El glotón ignora todas estas cosas y no tiene cura. El hombre que en el


alimento más parco en cantidad, más simple y más juiciosamente escogido,
busca mantener sus fuerzas y su equilibrio, la libertad mental y la tranquilidad
del alma, al mismo tiempo que comulga con los otros hombres y con todos los
seres en la bendición del Señor, es un hombre que ya ha vencido a la
glotonería.

Se puede, pues, vencer la glotonería comiendo; pero al fin de cuentas, se


trata de una victoria negativa; y además, de una victoria relativa y confusa, ya
que siempre resulta difícil hacer en ella la participación entre la satisfacción
corporal y el bienestar interior.

Hay un método menos tortuoso, menos complicado, menos docto y más


claro: el ayuno.

El ayuno asegura, además, una victoria positiva, pues no solamente arranca


la glotonería de raíz; planta al mismo tiempo en el corazón y la carne <el
hambre y la sed de justicia>.

Ayunar es dar o dejar su parte al prójimo.

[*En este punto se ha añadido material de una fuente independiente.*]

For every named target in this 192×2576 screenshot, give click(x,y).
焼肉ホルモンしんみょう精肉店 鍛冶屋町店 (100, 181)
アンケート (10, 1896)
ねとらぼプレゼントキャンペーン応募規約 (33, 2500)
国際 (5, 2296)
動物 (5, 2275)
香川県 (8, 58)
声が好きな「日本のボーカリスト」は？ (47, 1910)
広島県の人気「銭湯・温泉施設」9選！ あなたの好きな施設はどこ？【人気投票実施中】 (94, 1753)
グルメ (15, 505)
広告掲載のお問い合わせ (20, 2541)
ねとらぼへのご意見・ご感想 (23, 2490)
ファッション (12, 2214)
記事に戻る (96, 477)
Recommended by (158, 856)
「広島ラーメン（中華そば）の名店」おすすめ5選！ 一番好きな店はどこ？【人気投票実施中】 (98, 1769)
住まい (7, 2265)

Ayunar no es privarse de alimento o soportar el hambre con valor: es evacuar


todo pensamiento y todo deseo de alimento y en consecuencia, también el
hambre.

La voluntad con la que se corta y reduce uno de los deseos más hondos,
oscuros y tenaces de la carne, se distingue de todo otro deseo y de todo lo que
proviene de la carne: es necesariamente una pura voluntad, una potencia que
viene de lo alto.

Se equivocan quienes piensan que tan preciosos resultados exigen esfuerzos


enormes, muchos años de práctica y gracias excepcionales. Sostengo, por el
contrario, que están al alcance de cualquiera. Uno se queda generalmente
maravillado de la rapidez con la que se llega a tal punto, siempre que se
practique con cierta regularidad.

Aconsejo firmemente a todos los amigos del Arca que dediquen al ayuno
completo un día por semana, sin tomar más que agua y sin interrumpir sus
tareas cotidianas. Puede que las primeras veces experimenten alguna
debilidad y algunos mareos, pero se reirán de ellos; y pronto sabrán que esta
purificación periódica es tan salubre como saludable (en el arca, los niños de
seis años ayunan a veces por propia voluntad y lo hacen muy alegremente).